──────── RECORDS SUPPLIED ────────
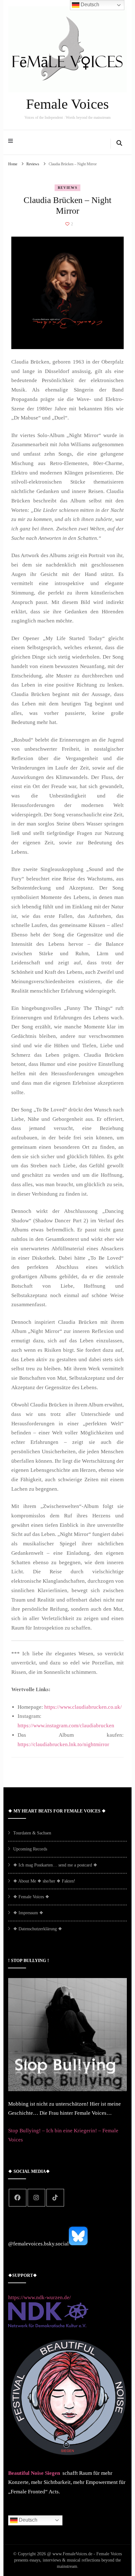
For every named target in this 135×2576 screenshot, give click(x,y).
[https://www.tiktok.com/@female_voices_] (55, 2197)
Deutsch (27, 2520)
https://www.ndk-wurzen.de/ (39, 2297)
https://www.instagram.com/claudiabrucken (66, 1726)
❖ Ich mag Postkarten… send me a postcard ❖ (55, 1865)
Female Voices (67, 104)
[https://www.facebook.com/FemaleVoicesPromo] (17, 2197)
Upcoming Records (30, 1849)
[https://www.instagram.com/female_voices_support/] (36, 2197)
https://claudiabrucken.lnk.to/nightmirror (63, 1744)
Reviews (68, 187)
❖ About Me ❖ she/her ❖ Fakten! (44, 1881)
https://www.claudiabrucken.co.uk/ (83, 1707)
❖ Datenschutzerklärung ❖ (37, 1929)
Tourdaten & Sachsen (32, 1833)
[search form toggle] (119, 144)
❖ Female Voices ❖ (31, 1896)
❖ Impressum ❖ (28, 1912)
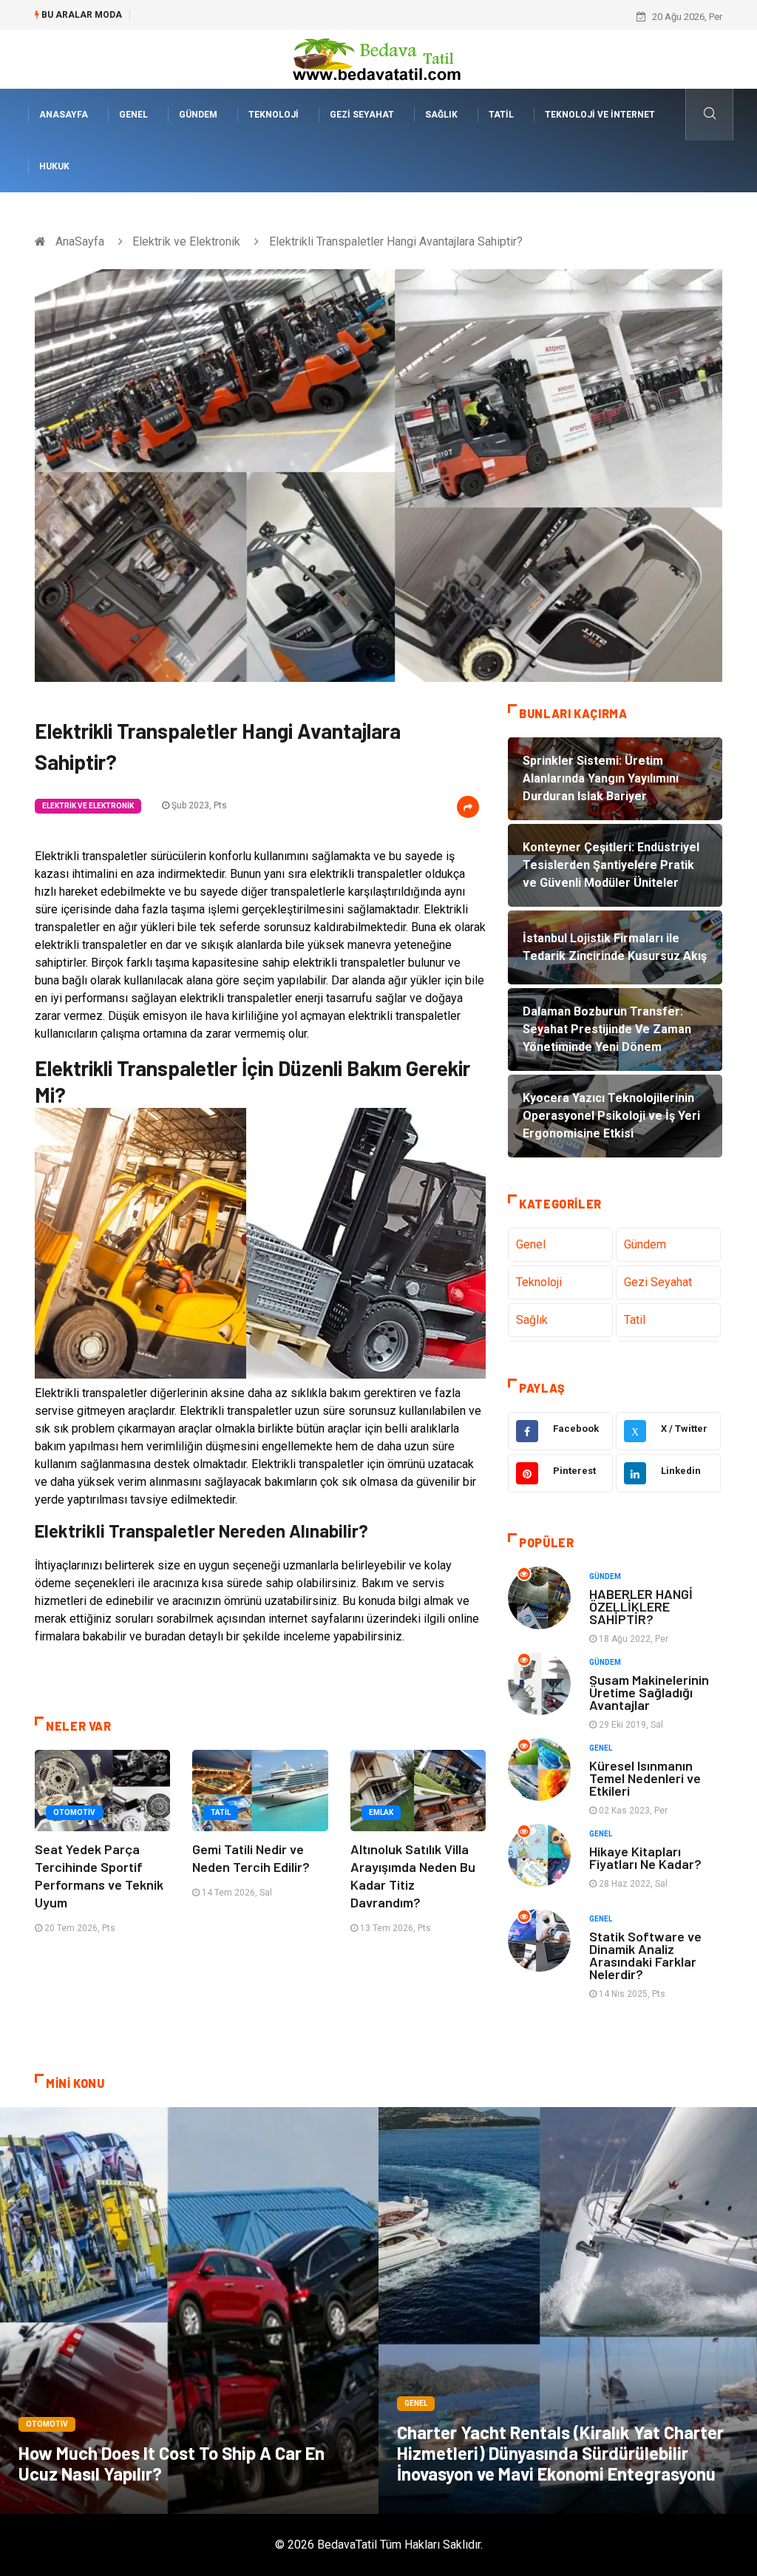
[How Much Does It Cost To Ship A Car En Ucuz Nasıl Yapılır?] (189, 2310)
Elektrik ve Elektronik (186, 241)
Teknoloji (273, 114)
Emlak (381, 1812)
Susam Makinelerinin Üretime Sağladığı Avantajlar (649, 1692)
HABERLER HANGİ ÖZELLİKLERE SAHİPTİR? (641, 1606)
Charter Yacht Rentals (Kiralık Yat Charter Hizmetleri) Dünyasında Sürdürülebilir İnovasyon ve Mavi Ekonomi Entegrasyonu (560, 2452)
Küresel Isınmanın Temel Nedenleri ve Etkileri (645, 1778)
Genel (133, 114)
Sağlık (441, 114)
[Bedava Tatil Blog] (378, 58)
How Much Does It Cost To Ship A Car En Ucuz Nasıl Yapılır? (171, 2463)
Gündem (198, 114)
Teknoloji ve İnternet (600, 114)
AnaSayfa (63, 114)
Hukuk (54, 166)
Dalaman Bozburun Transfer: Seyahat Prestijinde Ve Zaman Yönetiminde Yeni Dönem (320, 16)
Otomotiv (74, 1812)
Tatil (501, 114)
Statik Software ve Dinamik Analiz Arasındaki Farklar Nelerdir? (645, 1955)
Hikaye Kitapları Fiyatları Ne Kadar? (645, 1857)
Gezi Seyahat (362, 114)
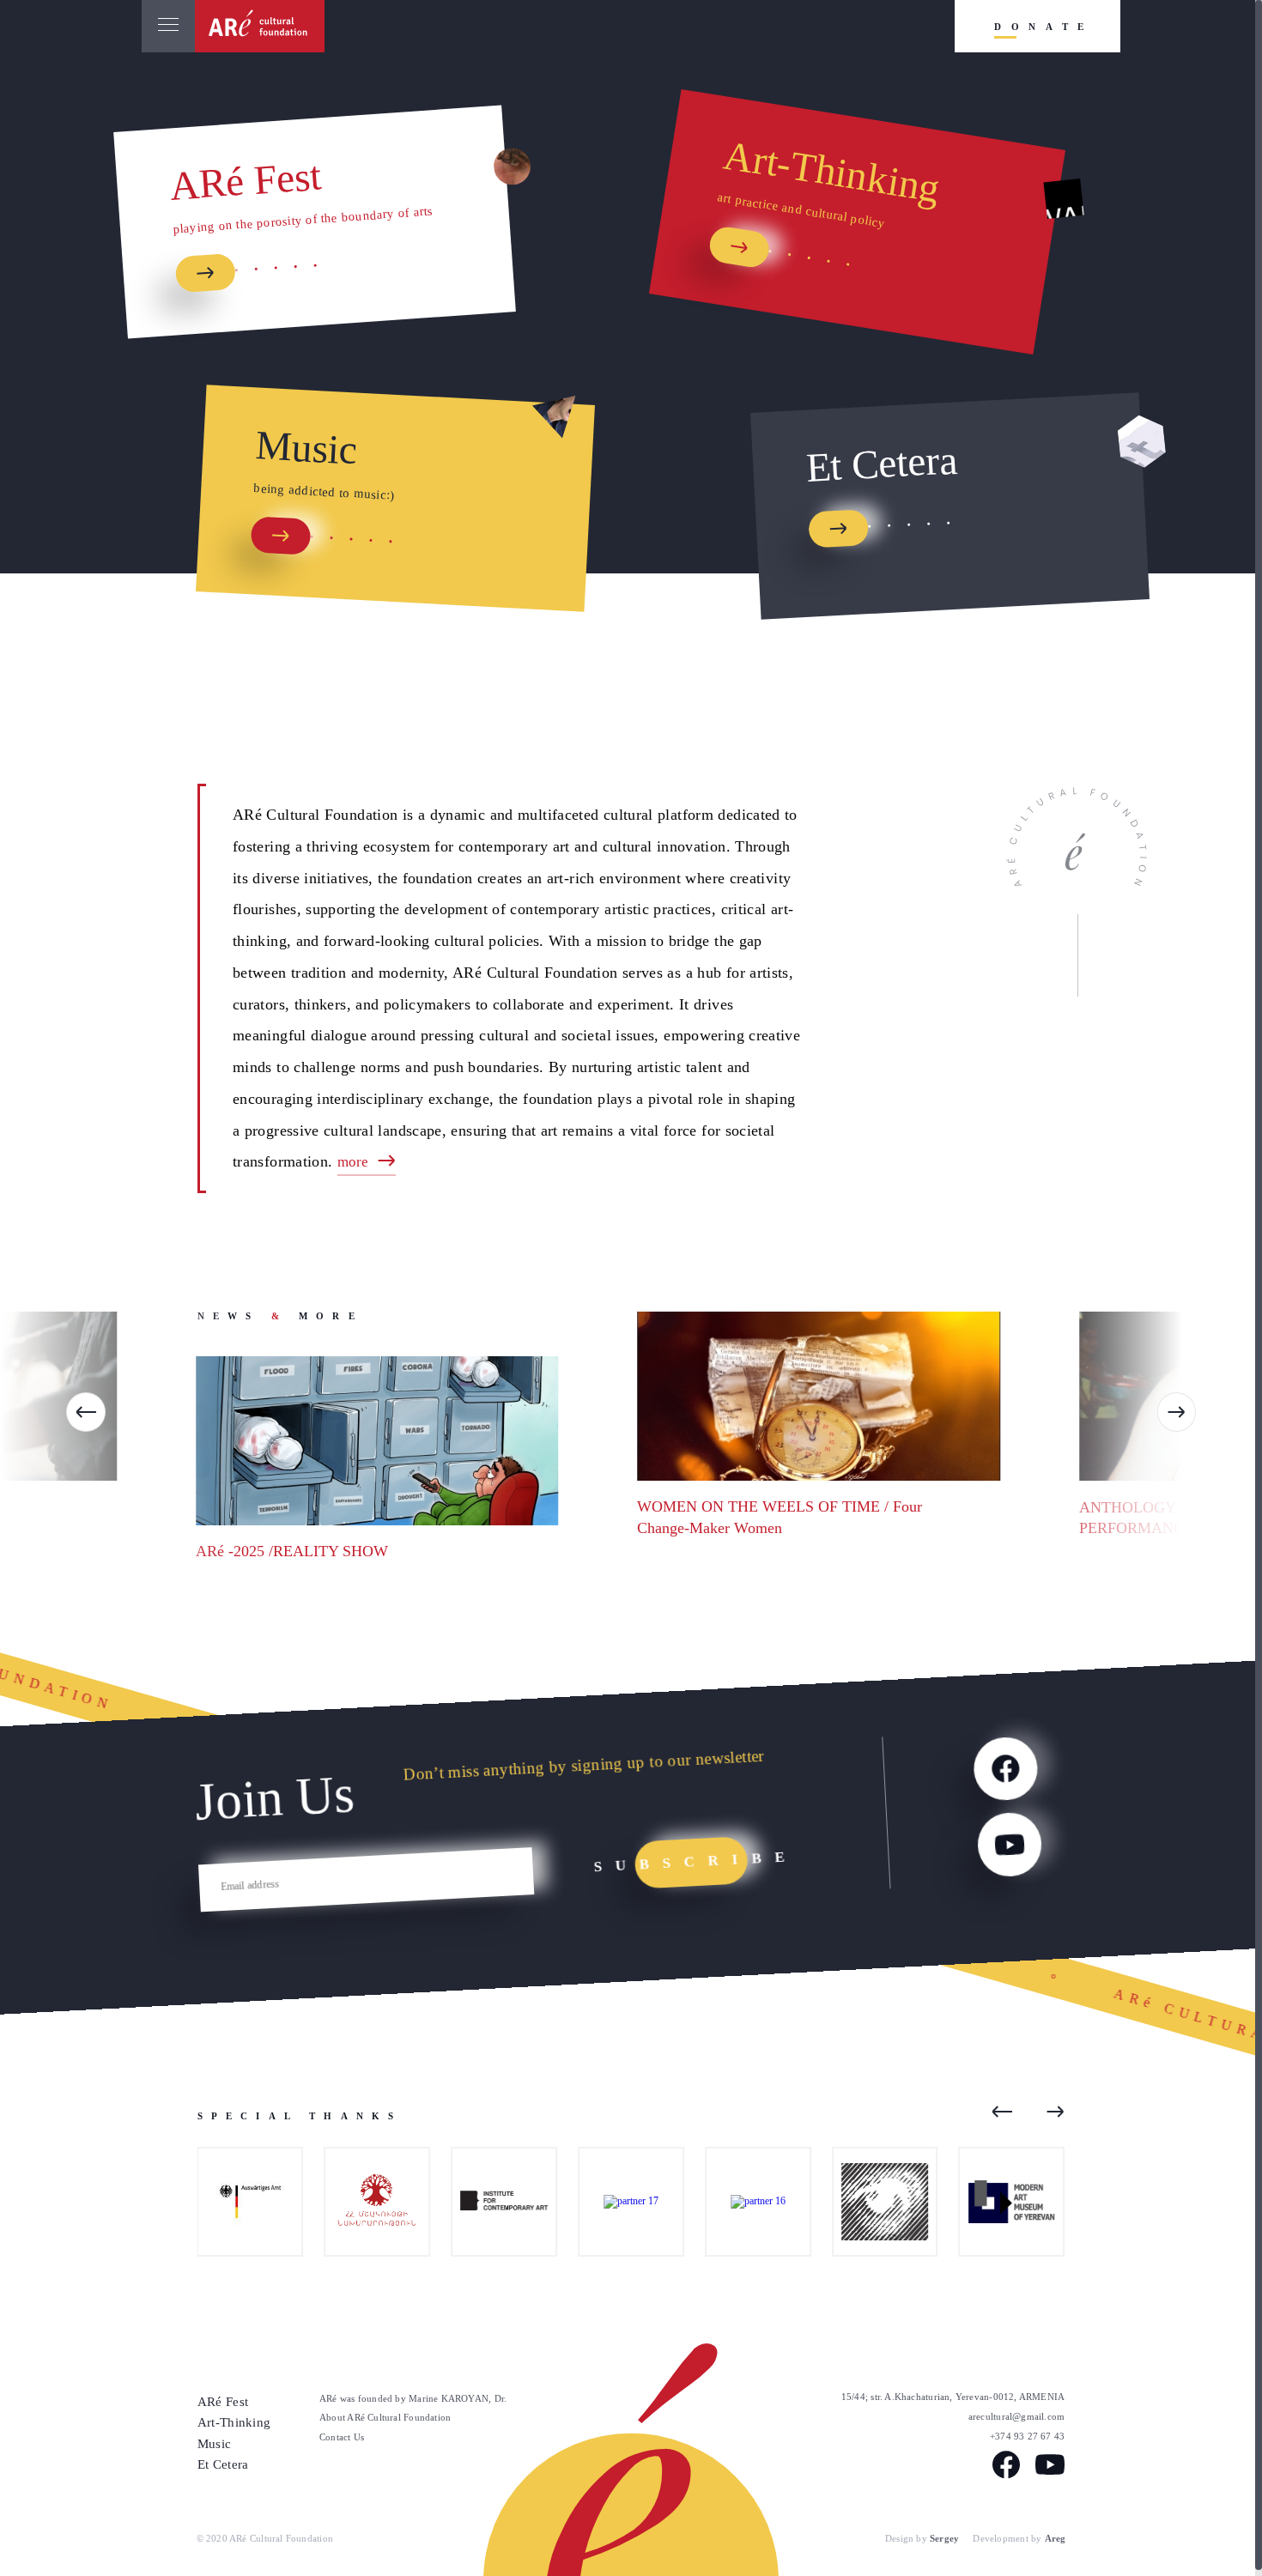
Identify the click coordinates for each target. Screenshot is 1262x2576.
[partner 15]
────────
● **PROBLEM**: Using the entries above, give back exactly the line containing "[Bedava Tatil Blog] (378, 58)", the line containing "Otomotiv (74, 1812)", and every line between them, and nothing else.

● **EXERCISE ANSWER**:
[Bedava Tatil Blog] (378, 58)
How Much Does It Cost To Ship A Car En Ucuz Nasıl Yapılır? (171, 2463)
Gündem (198, 114)
Teknoloji ve İnternet (600, 114)
AnaSayfa (63, 114)
Hukuk (54, 166)
Dalaman Bozburun Transfer: Seyahat Prestijinde Ve Zaman Yönetiminde Yeni Dönem (320, 16)
Otomotiv (74, 1812)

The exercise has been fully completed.